La joven parpadeó varias veces, con
incredulidad. ¿Julio le estaba pidiendo perdón? Habría esperado una escena
llena de reproches, pero no aquello. ¿Qué le habría hecho cambiar de opinión?
-Creí que aprender a leer y a escribir era
tan solo un capricho que con el tiempo se te pasaría –le confesó él-. Ahora veo
que no era así. Que para ti eran importantes esas clases. Supongo que tenía
miedo de que descuidases la casa y tus obligaciones, y… y por eso me opuse a
que continuases yendo.
-Julio… -balbuceó ella, sin saber qué
decirle-. ¿Cómo… cómo te has enterado?
-Por el señor Castro, bueno… por Gonzalo –le
contó su esposo con calma-. He estado hablando con él esta tarde y… y me ha
abierto los ojos. Me ha hecho comprender lo importante que es para ti asistir a
las clases. Y supongo que yo mismo me he buscado que me lo ocultaras. Así que
no tengo ningún derecho a enfadarme contigo. En todo caso, el enfado es conmigo
mismo, por haber sido un necio ignorante del que se han burlado un par de
delincuentes de tres al cuarto, estafándome como a un chiquillo.
Teresa alargó la mano hasta la de su esposo.
Verle en aquel estado, tan hundido y derrotado, no era normal en él. Además, no
le gustaba ver cómo se estaba fustigando por lo sucedido.
-Yo no quise ocultártelo –le confesó ella.
-Sí lo comprendo –sus ojos se llenaron de
lágrimas, sorprendiendo aún más a su esposa. Era la primera vez que le veía llorar.

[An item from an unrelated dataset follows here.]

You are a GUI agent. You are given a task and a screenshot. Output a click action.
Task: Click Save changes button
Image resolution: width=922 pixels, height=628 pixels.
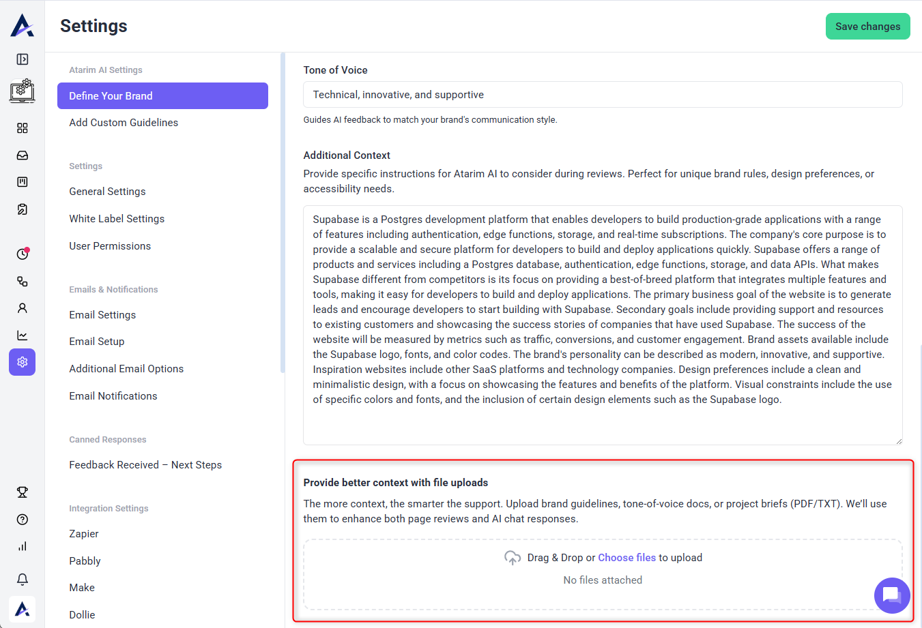(x=867, y=27)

Julio le estaba abriendo su corazón y Teresa le agradeció el esfuerzo que
estaba haciendo por mostrarse tal y como realmente era-. He sido un… patán sin
sentimientos que no se ha parado a pensar en lo que quería su esposa –parpadeó
varias veces para apartar aquellas lágrimas que querían huir de sus ojos-. Pero
eso va a cambiar de ahora en adelante.
-¿Qué quieres decir? –se asustó ella.
-Pues que, si es tu deseo continuar con esas
clases… por mí no hay ningún problema –declaró con gran esfuerzo; y Teresa supo
lo que le estaba costando ceder; algo que le agradeció, enormemente.
-¿Estás seguro?
Su esposo asintió. Darle aquella libertad le
suponía un alivio. El pescador había supuesto que ceder en ello le resultaría
más complicado, sin embargo aceptar la voluntad de Teresa le produjo una
sensación de bienestar que no conocía; una sensación que le agradaba y quedó
sorprendido por ello.
-Tengo que reconocer que si no fuese por tus
lecciones, ahora mismo estaríamos metidos en un grave problema –le confesó el
joven.
-¿Y… no lo estamos? –preguntó Teresa, quien
no sabía todavía las últimas novedades.
-No –le confirmó él, sonriendo por primera
vez esa noche-. Nos hemos librado por… por los pelos. Los civiles no han
encontrado ningún documento que certifique el contrato, así que a ojos de la
justicia no ha habido ninguna compra venta.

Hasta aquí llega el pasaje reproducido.